While he is yet to decide where he will finish his days as a radio DJ, he has decided what he will do when he does.
"I've always said my aim in life is to open a little newsagency on the central coast, I've changed that now, I think I'd like a little antique shop in Toukley," he says. "I'm not joking. Wouldn't it be nice to byt nice little things off recently deceased grandmothers and mark them up to exorbitant prices and sell them to tourists from Sydney?
"Ceramics and dusting, I see that. I can see a lot of that in my future.
"I live to dust. Those solvents now are the only legal way for an older gent to have fun."

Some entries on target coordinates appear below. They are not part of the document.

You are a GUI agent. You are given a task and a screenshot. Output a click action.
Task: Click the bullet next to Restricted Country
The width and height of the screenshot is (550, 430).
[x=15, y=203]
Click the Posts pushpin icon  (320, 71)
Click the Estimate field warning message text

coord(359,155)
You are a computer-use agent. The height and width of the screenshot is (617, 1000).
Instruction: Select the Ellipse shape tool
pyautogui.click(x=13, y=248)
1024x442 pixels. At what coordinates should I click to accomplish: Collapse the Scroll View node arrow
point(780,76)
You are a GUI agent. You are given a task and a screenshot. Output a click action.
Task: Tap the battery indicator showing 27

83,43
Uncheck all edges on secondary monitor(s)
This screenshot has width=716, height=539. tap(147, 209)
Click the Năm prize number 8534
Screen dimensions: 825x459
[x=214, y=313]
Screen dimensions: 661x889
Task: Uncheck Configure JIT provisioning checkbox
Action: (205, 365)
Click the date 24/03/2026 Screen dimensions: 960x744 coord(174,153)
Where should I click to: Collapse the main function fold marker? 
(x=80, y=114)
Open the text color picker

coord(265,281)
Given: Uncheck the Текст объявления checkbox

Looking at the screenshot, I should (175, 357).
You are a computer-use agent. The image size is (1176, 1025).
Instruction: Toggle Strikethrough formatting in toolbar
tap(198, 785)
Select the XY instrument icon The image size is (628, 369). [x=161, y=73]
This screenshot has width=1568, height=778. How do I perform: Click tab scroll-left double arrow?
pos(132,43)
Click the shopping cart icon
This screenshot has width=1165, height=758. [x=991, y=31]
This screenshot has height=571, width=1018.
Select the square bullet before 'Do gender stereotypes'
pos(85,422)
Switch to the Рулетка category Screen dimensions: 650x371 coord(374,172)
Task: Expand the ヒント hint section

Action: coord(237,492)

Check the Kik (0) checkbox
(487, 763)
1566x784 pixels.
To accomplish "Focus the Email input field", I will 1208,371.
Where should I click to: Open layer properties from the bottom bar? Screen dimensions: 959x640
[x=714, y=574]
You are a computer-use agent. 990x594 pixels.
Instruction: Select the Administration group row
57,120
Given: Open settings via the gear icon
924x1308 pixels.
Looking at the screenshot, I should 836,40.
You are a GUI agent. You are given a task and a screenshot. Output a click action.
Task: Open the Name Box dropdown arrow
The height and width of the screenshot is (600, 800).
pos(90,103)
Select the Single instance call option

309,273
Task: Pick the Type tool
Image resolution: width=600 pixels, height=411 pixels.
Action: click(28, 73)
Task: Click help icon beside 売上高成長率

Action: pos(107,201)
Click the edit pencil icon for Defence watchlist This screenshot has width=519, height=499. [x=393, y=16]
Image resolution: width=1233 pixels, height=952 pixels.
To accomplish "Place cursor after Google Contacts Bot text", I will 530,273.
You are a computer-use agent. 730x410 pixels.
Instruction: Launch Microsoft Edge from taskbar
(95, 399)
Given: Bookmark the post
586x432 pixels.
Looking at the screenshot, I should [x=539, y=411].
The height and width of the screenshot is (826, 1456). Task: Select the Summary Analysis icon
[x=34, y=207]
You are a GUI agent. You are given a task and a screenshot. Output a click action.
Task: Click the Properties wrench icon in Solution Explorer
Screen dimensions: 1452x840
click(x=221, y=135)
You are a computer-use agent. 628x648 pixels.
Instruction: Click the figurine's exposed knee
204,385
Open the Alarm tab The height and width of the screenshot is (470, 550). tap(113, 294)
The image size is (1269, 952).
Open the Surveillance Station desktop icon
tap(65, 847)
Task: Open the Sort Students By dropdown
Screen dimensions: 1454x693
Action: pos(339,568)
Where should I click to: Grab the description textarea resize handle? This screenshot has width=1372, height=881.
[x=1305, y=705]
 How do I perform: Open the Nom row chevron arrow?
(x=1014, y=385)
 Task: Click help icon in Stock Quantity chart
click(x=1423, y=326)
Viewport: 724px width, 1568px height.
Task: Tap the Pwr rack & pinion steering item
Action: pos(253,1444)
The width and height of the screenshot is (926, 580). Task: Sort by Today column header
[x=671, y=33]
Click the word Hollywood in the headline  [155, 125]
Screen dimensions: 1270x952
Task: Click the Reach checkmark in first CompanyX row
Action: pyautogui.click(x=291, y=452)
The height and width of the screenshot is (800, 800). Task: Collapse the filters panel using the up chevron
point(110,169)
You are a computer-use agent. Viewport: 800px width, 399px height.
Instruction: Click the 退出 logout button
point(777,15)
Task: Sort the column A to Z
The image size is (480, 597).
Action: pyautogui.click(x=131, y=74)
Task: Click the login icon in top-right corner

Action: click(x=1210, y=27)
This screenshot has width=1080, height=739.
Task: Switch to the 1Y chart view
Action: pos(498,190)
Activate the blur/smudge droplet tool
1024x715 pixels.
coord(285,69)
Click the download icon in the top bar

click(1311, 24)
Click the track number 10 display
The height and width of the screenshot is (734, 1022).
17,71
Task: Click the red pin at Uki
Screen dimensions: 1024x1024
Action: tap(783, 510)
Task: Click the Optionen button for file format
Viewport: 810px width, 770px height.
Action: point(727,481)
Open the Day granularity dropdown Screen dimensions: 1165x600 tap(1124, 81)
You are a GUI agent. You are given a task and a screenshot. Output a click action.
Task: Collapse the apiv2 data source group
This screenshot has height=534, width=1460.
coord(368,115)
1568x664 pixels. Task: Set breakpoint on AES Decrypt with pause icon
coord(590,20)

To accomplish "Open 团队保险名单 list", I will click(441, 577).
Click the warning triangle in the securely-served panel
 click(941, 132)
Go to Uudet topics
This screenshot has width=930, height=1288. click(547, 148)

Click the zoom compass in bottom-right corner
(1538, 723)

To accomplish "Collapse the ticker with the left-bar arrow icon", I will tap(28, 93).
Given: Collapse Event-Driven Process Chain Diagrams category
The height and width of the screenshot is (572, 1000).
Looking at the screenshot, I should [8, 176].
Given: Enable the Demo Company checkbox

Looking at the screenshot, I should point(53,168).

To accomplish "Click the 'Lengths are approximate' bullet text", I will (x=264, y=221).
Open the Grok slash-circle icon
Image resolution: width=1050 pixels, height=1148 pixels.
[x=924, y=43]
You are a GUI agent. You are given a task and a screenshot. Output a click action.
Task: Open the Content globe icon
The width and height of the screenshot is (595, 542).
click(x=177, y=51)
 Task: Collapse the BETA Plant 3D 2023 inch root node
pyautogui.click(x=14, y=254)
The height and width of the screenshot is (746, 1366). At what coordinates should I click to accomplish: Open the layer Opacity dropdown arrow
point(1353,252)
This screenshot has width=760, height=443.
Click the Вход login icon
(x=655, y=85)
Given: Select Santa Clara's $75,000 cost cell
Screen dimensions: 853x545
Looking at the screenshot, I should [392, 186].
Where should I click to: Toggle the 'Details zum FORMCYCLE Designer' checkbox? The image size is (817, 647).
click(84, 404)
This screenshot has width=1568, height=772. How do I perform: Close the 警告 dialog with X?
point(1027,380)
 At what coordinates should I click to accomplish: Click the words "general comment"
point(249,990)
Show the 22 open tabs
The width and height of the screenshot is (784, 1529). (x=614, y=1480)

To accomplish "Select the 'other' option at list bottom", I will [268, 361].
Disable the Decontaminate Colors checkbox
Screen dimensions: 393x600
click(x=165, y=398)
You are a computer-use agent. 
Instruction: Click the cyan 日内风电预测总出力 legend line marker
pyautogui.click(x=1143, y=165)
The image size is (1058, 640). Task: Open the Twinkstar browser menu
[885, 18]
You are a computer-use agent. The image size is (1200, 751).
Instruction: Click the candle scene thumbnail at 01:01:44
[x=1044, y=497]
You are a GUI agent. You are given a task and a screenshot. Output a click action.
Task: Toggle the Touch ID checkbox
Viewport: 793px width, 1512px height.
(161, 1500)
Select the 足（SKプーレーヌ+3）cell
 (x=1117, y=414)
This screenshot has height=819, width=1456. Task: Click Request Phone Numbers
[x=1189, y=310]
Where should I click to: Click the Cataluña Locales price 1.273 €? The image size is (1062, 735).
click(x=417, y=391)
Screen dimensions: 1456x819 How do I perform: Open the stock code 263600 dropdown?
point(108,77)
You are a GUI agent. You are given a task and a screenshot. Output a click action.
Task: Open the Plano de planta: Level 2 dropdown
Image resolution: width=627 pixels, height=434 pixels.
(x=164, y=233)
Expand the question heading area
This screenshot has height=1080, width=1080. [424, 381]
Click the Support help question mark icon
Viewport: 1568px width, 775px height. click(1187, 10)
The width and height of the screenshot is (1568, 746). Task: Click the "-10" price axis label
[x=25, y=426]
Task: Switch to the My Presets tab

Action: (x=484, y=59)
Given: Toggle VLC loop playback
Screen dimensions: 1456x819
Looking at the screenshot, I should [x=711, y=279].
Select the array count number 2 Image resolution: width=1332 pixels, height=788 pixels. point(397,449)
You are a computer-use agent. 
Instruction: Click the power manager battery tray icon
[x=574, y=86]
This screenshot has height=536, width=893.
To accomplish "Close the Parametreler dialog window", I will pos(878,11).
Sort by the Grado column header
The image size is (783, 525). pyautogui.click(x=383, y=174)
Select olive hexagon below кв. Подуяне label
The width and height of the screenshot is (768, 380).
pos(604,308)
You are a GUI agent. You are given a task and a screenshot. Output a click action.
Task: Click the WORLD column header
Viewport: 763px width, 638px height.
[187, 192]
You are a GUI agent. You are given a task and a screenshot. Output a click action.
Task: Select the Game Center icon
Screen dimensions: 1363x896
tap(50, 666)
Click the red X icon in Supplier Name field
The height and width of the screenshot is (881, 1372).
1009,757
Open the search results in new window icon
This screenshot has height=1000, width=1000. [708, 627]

And then there were ... well, how many exactly? How that H.G. Nelson and Roy Slaven, long the biggest cheeses in Aunty's comedy pantry, have announced they are to adorn Seven's Olympic TV platter, the number of TV comedy programs carried by the ABC can be counted on one finger. And it's a finger that may well be pointed accusingly - perhaps even rotated rather rudely - at ABC management by audiences nationwide as they discover that the occasionally gigglesome "BackBerner" is now, as they say, "it".
Management has responded a little queasily, pointing out that Greig Pickhaver and John Doyle will continue to present "This Sporting Life" on Triple J. And ABC head of publicity Lesna Thomas says the pair will be producing TV specials at some time in the future ("there are plans, but nothing on contract yet").
For now, however, the fact remains - H.G. and Roy are gone. And the question in many viewers' minds is not so much how could Aunty let this happen, but rather, how could she let it happen again? Over the years thegutting of ABC-TV's comedy stocks by the commercial networks has become something of a ritual. Norman Gunston, Andrew Denton, "Good News Week" and practically the entire "Late Show" team are just a few examples of ABC talent picked up like ace strikers for spots in the premier league. But it isn't the lure of more cash, as many might suspect, that draws these stars from the ABC's grasp. A lot of the time, it seems, the ABC just doesn't know how to hold on to a winner.
"The one thing the ABC can't deal with is success," says Ted Robinson, executive producer of "Good News Week", both at Ten and the ABC.
"They're very supportive when you're struggling, but the moment you're successful they don't know how to deal with it... they've just never had a great ability to manage the lives of their stars and evolve them through to the next stage of their careers. It's become a bit of an embarrassment. They hit a kind of glass ceiling, a point where no-one knows what to do with them."
Although Robinson, who spent the best part of three decades with the ABC, concedes that "Good News Week" left partly because "life was getting a bit easy", he stresses there is a great reluctance to leave the national broadcaster.
"I don't know of anybody in my experience who's ever regarded the ABC as a stepping stone to commercial TV. Most people make shows for the ABC because that suits their sensibilities. The ABC audience is going to be the natural constituency for the sort of program they'd like to make."
Nonetheless, Robinson is sanguine about H.G. and Roy's future away from Aunty's fumbling embrace. With just one reservation. "They're almost the perfect vehicle," he says, "and probably impervious to any problem commercial TV can throw at them. But the dilemma that every program that goes from the ABC to commercial TV faces is whether your established ABC audience goes with you. Often people are philosophically opposed to watching programs interrupted by commercials.
"Three are greater rewards somwtimes," adds Robinson, "but there are also greater perils. You're never quite sure whether you're not going to disappear in a puff of smoke."